> **ACTION ITEM**:
From the entries below, gather every line containing the string "will".

> **DATASET EXCERPTS**:
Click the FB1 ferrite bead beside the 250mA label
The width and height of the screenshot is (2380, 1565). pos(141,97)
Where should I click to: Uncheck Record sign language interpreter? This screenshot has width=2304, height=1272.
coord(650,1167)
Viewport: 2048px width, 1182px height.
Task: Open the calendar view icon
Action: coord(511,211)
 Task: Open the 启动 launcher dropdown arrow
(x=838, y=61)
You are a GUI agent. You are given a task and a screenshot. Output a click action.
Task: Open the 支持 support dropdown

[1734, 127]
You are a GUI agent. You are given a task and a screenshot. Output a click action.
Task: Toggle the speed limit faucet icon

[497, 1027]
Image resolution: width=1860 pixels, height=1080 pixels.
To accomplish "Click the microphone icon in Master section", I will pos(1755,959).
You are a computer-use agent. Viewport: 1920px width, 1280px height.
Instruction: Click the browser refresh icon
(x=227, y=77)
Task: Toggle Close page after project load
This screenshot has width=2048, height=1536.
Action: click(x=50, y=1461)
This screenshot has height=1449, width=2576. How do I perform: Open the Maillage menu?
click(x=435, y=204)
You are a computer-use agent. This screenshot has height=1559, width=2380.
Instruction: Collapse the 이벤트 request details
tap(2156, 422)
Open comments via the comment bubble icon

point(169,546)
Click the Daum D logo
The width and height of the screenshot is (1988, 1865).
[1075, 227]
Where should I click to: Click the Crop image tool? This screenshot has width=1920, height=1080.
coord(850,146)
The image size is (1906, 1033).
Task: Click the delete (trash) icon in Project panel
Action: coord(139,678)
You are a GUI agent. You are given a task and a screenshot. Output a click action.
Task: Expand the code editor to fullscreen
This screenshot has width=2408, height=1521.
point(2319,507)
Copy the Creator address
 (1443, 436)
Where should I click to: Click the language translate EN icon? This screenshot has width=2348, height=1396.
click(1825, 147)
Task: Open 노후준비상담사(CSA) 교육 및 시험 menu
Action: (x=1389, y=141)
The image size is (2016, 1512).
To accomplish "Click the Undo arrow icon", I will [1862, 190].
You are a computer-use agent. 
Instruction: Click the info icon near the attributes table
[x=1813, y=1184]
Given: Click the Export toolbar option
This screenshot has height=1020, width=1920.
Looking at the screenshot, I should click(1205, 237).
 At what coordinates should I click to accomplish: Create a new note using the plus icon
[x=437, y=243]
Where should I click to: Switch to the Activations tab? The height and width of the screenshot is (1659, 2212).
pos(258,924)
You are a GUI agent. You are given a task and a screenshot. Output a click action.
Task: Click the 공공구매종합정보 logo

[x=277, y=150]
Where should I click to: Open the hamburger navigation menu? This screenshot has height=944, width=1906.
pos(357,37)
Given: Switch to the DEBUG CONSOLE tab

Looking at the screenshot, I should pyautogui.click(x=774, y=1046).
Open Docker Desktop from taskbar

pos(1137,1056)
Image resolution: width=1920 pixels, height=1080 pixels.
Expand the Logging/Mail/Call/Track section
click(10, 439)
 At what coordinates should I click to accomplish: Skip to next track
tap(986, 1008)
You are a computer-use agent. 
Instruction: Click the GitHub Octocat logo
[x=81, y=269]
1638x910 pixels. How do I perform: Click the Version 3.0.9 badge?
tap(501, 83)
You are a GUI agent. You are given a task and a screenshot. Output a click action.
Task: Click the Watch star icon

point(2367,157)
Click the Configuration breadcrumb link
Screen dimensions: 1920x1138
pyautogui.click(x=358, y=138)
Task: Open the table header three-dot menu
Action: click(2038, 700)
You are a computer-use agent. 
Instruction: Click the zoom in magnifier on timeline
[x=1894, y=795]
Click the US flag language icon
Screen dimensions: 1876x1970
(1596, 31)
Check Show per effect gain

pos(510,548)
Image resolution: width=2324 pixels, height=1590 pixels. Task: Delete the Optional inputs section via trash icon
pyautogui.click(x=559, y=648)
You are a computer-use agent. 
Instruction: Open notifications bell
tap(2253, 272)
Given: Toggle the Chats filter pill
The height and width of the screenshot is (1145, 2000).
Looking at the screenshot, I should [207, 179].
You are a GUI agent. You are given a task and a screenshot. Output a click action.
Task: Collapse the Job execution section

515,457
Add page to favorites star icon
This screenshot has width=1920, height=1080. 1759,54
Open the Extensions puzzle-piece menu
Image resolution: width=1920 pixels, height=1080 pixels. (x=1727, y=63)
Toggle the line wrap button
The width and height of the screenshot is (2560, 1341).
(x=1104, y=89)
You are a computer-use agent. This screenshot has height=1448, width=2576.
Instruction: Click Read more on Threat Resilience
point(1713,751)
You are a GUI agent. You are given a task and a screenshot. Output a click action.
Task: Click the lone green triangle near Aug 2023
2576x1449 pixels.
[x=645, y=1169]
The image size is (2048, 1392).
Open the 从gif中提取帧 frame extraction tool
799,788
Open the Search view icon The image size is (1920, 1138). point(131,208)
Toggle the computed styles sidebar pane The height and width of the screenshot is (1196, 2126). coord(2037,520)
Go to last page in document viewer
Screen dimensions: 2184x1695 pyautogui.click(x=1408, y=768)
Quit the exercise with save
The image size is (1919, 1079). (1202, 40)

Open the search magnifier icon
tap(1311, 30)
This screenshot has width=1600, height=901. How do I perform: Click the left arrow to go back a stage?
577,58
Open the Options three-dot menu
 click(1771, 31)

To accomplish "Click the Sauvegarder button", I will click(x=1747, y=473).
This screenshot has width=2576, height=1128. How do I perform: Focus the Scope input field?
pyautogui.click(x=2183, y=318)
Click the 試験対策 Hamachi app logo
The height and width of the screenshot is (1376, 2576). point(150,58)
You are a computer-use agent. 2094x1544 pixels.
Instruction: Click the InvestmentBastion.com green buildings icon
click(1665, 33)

> **ANSWER FOR THE TASK**:
To accomplish "Click the microphone icon in Master section", I will pos(1755,959).
To accomplish "Click the Undo arrow icon", I will [1862, 190].
To accomplish "Click the Sauvegarder button", I will click(x=1747, y=473).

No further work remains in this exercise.